— Мы тоже работали. Мы что, хуже всех, что ли?
Пашка смерил его взглядом:
— Вы еще мелковаты. Понял?
— Ну да-а, как кизяк собирать, так мы, а как на вахту, так мы… ма-а-ленькие…
Голос Семки дрогнул и сорвался. Нестерпимая горечь обиды стиснула ему горло, перехватила дыхание и выдавила слезу. Еще миг он крепился, но не сдержался. Слезы брызнули из глаз, а рот помимо воли широко раскрылся, и Семка заревел.
Фомка часто заморгал, покраснел и, сложив губы чапельником, тоже заплакал. Это как бы послужило сигналом для всех. Дружный и разноголосый рев потряс лагерь.
Степа помогал Любаше раздувать костер. Решив, что Пашка поколотил кого-нибудь из мальчишек, он подбежал к палатке:
— Что тут такое? Чего это они?
Пашка растерянно глядел на малышей.
— Ну, чего вы? Тоже мне охранители! Сопли распустили. — Он пытался унять мальчишек, но голос его тонул в оглушительном реве десятка ребячьих глоток.
Громче всех надрывался Семка. Он захлебывался от рыданий и при этом широко раскрывал рот, обнажая рядки мелких белых зубов, а у самой гортани — маленький, беспомощно трепещущий нежно-розовый язычок.
— А-а-а! — выл он, содрогаясь всем телом. — Вы-ы все-е про-о-тив на-ас… про-о-тив ма-а-лень-ки-их… а-а-а…
Как эта жалоба была похожа на слова и мысли Степы, когда рухнули его мечты попасть на канал! Он посмотрел на залитое слезами Семкино лицо, и ему стало жаль мальчишку.
— Слушай, Паш, так нельзя — нужно их принять, — вступился он. — Пусть они днем стоят на вахте, а мы ночью.
Малыши сразу притихли и с надеждой смотрели на Степу.
— Что ж, днем, пожалуй, можно, — не сразу согласился Пашка, чтобы «выдержать фасон». — Только оружия я им не дам.
Пашка вышел из-за бочки.
— Станови-ись! — скомандовал он.
Через несколько минут четверо мальчишек с палками стали на первую вахту. Семка занял самый важный пост — возле палатки, на которой сверкала снарядная гильза.
Последние три часа показались всем особенно томительными.
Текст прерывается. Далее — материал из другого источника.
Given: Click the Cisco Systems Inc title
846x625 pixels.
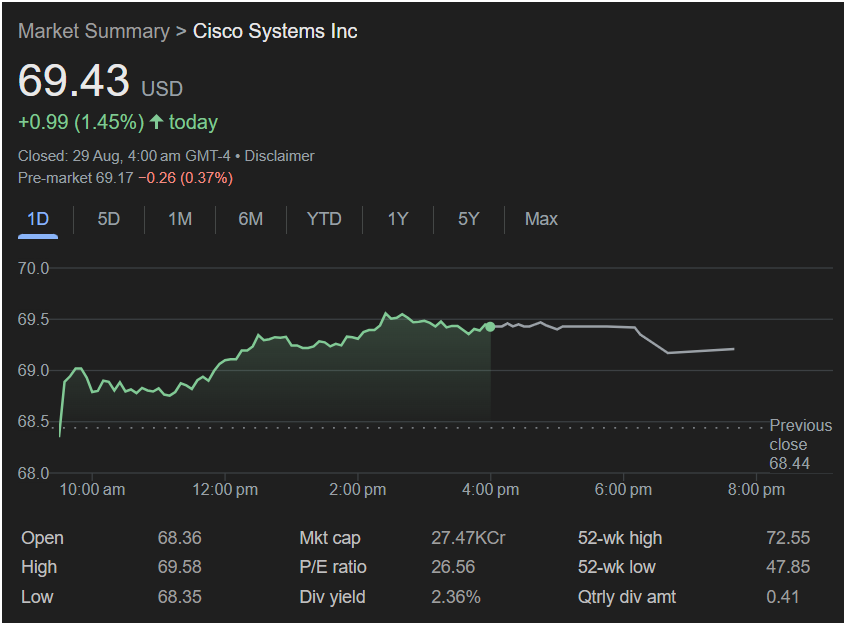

Степь словно полыхала огнем. Сухой, горячий ветер затруднял дыхание. Пыль забивалась в нос, лезла в глаза, хрустела на зубах. Но, несмотря на духоту и зной, работа не прекращалась.
Наконец колодец и плита были очищены от земли. Теперь можно бы отдохнуть и даже искупаться. Но к морю никто не пошел. Девочки и мальчики забились в шалаши и поджидали появления трактора.
Степе не сиделось. Он то и дело высовывался из палатки. Но дорога была пустынна. Только пыльные вихри кружились и сталкивались над ней.
Прошло еще полчаса, вахтенный отбил «склянки», а дорога по-прежнему пустовала. Не возвращались и Семка с Фомкой, побежавшие встречать трактор. Степа решил сам сходить в село. Но в ту минуту, когда он выбирался из палатки, послышался гул мотора.
Из села выкатился пропашной трактор и, выдохнув серое облачко дыма, свернул к лагерю. Он шел медленно, слегка покачиваясь на невидимых ямках и ухабах. Степа еще издали по клетчатой кепке узнал сидевшего за рулем Сашу Веселова. К лагерю подбегали Семка и Фомка.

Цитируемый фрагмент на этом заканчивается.